Re: [PATCH] MEDIUM/RFC: Implement time-based server latency metrics

Willy Tarreau Thu, 22 Dec 2016 02:54:12 -0800

Hi Krishna,

On Thu, Dec 22, 2016 at 09:41:49AM +0530, Krishna Kumar (Engineering) wrote:
> We have found that the current mechanism of qtime, ctime, rtime, and ttime
> based on last 1024 requests is not the most suitable to debug/visualize
> latency issues with servers, especially if they happen to last a very short
> time. For live dashboards showing server timings, we found an additional
> last-'n' seconds metrics useful. The logs could also be parsed to derive
> these
> values, but suffers from delays at high volume, requiring higher processing
> power and enabling logs.
> 
> The 'last-n' seconds metrics per server/backend can be configured as follows
> in the HAProxy configuration file:
> backend backend-1
> stats-period 32
> ...
> 
> To retrieve these stats at the CLI (in addition to existing metrics), run:
> echo show stat-duration time 3 | socat /var/run/admin.sock stdio
> 
> These are also available on the GUI.
> 
> The justification for this patch are:
> 1. Allows to capture spikes for a server during a short period. This helps
>    having dashboards that show server response times every few seconds (e.g.
>    every 1 second), so as to be able to chart it across timelines.
> 2. Be able to get an average across different time intervals, e.g.  the
>    configuration file may specify to save the last 32 seconds, but the cli
>    interface can request for average across any interval upto 32 seconds.
> E.g.
>    the following command prints the existing metrics appended by the time
>    based ones for the last 1 second:
> echo show stat-duration time 1 | socat /var/run/admin.sock stdio
>    Running the following existing command appends the time-based metric
> values
>    based on the time period configured in the configuration file per
>    backend/server:
> echo show stat | socat /var/run/admin.sock stdio
> 3. Option per backend for configuring the server stat's time interval, and.
>    no API breakage to stats (new metrics are added at end of line).
> 
> Please review, any feedback on the code/usability/extensibility is very much
> appreciated.


First, thanks for this work. I'm having several concerns and comments however
about it.

The first one is that the amount of storage is overkill if the output can
only emit an average over a few periods. I mean, the purpose of stats is
to emit what we know internally. Some people might want to see historgrams,
and while we have everything internally with your patch, it's not possible
to produce them.

For this reason I think we should proceed differently and always emit these
stats over a few hard-coded periods. You proved that they don't take that
much space, and I think it would make sense probably to emit them over a
small series of power of 4 seconds : 1s, 4s, 16s, 64s. That's quite cheap
to store and easy to compute because it's not needed anymore to store all
individual values, you can cascade them while filling a bucket.

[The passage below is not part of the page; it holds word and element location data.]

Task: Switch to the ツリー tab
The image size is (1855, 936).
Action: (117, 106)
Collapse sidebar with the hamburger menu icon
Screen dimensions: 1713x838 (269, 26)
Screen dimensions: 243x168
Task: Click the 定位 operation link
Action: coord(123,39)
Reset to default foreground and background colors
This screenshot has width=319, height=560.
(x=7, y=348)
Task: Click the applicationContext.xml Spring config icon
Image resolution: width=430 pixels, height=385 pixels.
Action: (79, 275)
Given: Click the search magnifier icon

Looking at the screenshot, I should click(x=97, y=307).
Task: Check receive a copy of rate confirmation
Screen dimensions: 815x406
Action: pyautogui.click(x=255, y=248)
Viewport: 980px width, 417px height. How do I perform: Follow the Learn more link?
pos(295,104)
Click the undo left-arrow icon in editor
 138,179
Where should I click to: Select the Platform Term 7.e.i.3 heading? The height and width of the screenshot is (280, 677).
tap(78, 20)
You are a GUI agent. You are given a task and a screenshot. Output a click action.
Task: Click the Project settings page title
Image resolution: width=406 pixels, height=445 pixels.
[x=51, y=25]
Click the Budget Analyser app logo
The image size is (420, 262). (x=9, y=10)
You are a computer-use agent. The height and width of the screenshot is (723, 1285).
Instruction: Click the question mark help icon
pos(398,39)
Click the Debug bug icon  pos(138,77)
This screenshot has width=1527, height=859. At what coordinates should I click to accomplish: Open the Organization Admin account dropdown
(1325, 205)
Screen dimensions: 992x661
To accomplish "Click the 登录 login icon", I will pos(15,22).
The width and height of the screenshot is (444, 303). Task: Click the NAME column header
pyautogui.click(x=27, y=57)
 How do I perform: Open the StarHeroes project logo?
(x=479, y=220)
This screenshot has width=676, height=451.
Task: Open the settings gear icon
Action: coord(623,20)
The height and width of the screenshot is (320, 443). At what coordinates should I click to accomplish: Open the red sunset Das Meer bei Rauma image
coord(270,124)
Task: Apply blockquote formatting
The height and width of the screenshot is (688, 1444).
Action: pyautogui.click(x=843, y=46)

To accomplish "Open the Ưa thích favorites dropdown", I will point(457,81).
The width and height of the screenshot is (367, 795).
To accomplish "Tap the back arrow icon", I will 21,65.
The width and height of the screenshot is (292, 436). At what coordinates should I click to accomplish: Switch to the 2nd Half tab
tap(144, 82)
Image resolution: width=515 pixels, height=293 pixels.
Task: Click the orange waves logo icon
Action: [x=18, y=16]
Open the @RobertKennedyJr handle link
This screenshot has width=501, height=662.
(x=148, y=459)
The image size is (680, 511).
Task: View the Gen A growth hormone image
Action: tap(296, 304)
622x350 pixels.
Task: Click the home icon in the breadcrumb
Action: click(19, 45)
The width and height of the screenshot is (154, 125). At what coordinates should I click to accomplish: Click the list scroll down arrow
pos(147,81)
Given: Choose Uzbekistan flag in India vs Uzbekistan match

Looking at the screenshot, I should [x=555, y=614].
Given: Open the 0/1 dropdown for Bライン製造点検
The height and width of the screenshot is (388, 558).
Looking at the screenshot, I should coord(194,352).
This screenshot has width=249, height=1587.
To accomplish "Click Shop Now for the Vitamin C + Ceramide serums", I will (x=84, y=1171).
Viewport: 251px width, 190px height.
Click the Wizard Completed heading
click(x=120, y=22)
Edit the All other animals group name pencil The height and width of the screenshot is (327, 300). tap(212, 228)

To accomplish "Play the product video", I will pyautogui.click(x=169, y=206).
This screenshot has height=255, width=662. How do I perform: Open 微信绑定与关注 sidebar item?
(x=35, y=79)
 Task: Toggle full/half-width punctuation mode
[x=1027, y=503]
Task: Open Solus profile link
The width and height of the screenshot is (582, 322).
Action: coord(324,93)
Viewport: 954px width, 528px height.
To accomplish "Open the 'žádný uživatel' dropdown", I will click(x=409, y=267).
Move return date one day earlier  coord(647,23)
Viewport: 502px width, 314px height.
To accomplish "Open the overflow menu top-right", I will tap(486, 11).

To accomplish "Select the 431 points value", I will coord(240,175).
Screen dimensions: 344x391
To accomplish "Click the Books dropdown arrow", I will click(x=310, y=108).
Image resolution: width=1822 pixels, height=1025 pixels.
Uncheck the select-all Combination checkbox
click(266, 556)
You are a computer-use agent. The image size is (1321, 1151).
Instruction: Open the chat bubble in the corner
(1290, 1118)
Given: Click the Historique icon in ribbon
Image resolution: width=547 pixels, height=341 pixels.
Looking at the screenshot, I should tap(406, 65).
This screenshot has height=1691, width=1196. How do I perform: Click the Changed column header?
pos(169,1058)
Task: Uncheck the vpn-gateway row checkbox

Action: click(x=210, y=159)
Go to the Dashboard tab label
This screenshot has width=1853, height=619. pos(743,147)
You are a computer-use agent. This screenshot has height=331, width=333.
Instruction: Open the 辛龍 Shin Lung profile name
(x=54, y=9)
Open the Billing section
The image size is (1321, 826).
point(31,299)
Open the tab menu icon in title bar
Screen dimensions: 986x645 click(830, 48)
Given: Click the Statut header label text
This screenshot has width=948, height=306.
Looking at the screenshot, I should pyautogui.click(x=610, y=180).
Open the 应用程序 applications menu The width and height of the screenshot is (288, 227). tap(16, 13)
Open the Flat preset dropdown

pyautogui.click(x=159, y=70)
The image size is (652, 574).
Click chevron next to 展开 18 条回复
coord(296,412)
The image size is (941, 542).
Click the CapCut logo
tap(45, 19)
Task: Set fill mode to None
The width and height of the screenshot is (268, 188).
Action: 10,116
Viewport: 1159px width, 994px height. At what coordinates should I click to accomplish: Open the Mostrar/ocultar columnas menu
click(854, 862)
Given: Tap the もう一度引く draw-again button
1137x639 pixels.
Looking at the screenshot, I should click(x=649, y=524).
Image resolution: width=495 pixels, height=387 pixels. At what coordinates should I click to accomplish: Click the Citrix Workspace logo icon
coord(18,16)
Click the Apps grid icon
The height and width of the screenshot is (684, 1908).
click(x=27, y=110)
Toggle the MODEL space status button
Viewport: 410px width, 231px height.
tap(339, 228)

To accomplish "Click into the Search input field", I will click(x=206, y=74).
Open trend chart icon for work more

And if you go down that route then there's no need anymore for adding yet
another setting in the configuration, it will be done by default. Another
point regarding this setting "stats-period" is that you currently do not
support the "defaults" section while I guess almost all users will want to
have it there. That's another reason for keeping it hard-coded.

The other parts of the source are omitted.